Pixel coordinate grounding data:
● ● ●

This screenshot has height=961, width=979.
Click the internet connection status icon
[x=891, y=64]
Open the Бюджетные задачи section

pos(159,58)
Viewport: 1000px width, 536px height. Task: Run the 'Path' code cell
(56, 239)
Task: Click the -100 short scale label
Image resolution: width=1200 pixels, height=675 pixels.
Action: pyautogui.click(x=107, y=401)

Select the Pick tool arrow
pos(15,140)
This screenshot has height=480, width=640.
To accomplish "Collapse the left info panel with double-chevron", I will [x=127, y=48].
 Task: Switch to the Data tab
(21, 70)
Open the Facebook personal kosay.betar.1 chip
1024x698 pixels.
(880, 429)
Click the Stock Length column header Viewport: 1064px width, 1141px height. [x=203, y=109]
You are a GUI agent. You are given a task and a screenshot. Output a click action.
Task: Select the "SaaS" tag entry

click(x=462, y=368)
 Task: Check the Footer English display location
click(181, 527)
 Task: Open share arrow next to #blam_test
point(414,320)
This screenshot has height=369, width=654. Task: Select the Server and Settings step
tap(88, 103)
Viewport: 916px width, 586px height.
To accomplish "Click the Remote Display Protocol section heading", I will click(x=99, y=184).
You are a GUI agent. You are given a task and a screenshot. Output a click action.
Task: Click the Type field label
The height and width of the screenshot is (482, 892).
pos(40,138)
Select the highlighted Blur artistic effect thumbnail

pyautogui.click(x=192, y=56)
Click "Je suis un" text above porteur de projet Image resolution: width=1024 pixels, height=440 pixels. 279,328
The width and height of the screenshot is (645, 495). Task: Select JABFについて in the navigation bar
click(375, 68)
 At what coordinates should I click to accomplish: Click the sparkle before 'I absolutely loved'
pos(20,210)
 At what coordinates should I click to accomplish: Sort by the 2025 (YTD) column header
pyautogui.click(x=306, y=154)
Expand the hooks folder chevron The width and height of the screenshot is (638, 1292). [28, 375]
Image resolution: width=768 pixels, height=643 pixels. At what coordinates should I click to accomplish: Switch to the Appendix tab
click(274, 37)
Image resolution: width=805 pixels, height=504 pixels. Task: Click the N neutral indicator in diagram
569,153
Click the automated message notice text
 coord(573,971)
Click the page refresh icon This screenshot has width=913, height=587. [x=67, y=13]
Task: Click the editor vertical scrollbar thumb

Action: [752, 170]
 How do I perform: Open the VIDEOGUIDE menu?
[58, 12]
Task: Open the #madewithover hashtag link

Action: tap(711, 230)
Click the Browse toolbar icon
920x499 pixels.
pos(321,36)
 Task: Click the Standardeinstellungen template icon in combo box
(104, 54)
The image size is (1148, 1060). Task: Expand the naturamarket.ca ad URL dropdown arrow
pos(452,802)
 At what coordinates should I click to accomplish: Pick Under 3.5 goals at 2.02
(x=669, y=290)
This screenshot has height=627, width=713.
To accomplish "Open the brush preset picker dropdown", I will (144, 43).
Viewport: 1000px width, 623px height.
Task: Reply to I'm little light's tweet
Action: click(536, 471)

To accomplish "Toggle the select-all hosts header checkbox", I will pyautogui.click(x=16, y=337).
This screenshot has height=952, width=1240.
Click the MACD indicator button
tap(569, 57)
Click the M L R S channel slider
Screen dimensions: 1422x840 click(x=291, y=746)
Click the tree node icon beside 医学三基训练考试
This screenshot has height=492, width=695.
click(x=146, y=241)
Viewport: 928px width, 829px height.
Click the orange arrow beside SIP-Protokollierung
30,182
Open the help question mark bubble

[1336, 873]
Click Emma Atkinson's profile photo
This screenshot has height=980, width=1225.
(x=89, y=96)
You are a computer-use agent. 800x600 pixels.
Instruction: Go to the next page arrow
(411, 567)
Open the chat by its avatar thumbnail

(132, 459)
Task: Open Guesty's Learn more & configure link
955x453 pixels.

● ● ●

• _What you have to do_
Please reproduce each entry exactly as it appears.

• _Response box_
This screenshot has height=961, width=979.
Click the internet connection status icon
[x=891, y=64]
Open the Бюджетные задачи section

pos(159,58)
Viewport: 1000px width, 536px height. Task: Run the 'Path' code cell
(56, 239)
Task: Click the -100 short scale label
Image resolution: width=1200 pixels, height=675 pixels.
Action: pyautogui.click(x=107, y=401)

Select the Pick tool arrow
pos(15,140)
This screenshot has height=480, width=640.
To accomplish "Collapse the left info panel with double-chevron", I will [x=127, y=48].
 Task: Switch to the Data tab
(21, 70)
Open the Facebook personal kosay.betar.1 chip
1024x698 pixels.
(880, 429)
Click the Stock Length column header Viewport: 1064px width, 1141px height. [x=203, y=109]
You are a GUI agent. You are given a task and a screenshot. Output a click action.
Task: Select the "SaaS" tag entry

click(x=462, y=368)
 Task: Check the Footer English display location
click(181, 527)
 Task: Open share arrow next to #blam_test
point(414,320)
This screenshot has height=369, width=654. Task: Select the Server and Settings step
tap(88, 103)
Viewport: 916px width, 586px height.
To accomplish "Click the Remote Display Protocol section heading", I will click(x=99, y=184).
You are a GUI agent. You are given a task and a screenshot. Output a click action.
Task: Click the Type field label
The height and width of the screenshot is (482, 892).
pos(40,138)
Select the highlighted Blur artistic effect thumbnail

pyautogui.click(x=192, y=56)
Click "Je suis un" text above porteur de projet Image resolution: width=1024 pixels, height=440 pixels. 279,328
The width and height of the screenshot is (645, 495). Task: Select JABFについて in the navigation bar
click(375, 68)
 At what coordinates should I click to accomplish: Click the sparkle before 'I absolutely loved'
pos(20,210)
 At what coordinates should I click to accomplish: Sort by the 2025 (YTD) column header
pyautogui.click(x=306, y=154)
Expand the hooks folder chevron The width and height of the screenshot is (638, 1292). [28, 375]
Image resolution: width=768 pixels, height=643 pixels. At what coordinates should I click to accomplish: Switch to the Appendix tab
click(274, 37)
Image resolution: width=805 pixels, height=504 pixels. Task: Click the N neutral indicator in diagram
569,153
Click the automated message notice text
 coord(573,971)
Click the page refresh icon This screenshot has width=913, height=587. [x=67, y=13]
Task: Click the editor vertical scrollbar thumb

Action: [752, 170]
 How do I perform: Open the VIDEOGUIDE menu?
[58, 12]
Task: Open the #madewithover hashtag link

Action: tap(711, 230)
Click the Browse toolbar icon
920x499 pixels.
pos(321,36)
 Task: Click the Standardeinstellungen template icon in combo box
(104, 54)
The image size is (1148, 1060). Task: Expand the naturamarket.ca ad URL dropdown arrow
pos(452,802)
 At what coordinates should I click to accomplish: Pick Under 3.5 goals at 2.02
(x=669, y=290)
This screenshot has height=627, width=713.
To accomplish "Open the brush preset picker dropdown", I will (144, 43).
Viewport: 1000px width, 623px height.
Task: Reply to I'm little light's tweet
Action: click(536, 471)

To accomplish "Toggle the select-all hosts header checkbox", I will pyautogui.click(x=16, y=337).
This screenshot has height=952, width=1240.
Click the MACD indicator button
tap(569, 57)
Click the M L R S channel slider
Screen dimensions: 1422x840 click(x=291, y=746)
Click the tree node icon beside 医学三基训练考试
This screenshot has height=492, width=695.
click(x=146, y=241)
Viewport: 928px width, 829px height.
Click the orange arrow beside SIP-Protokollierung
30,182
Open the help question mark bubble

[1336, 873]
Click Emma Atkinson's profile photo
This screenshot has height=980, width=1225.
(x=89, y=96)
You are a computer-use agent. 800x600 pixels.
Instruction: Go to the next page arrow
(411, 567)
Open the chat by its avatar thumbnail

(132, 459)
Task: Open Guesty's Learn more & configure link
955x453 pixels.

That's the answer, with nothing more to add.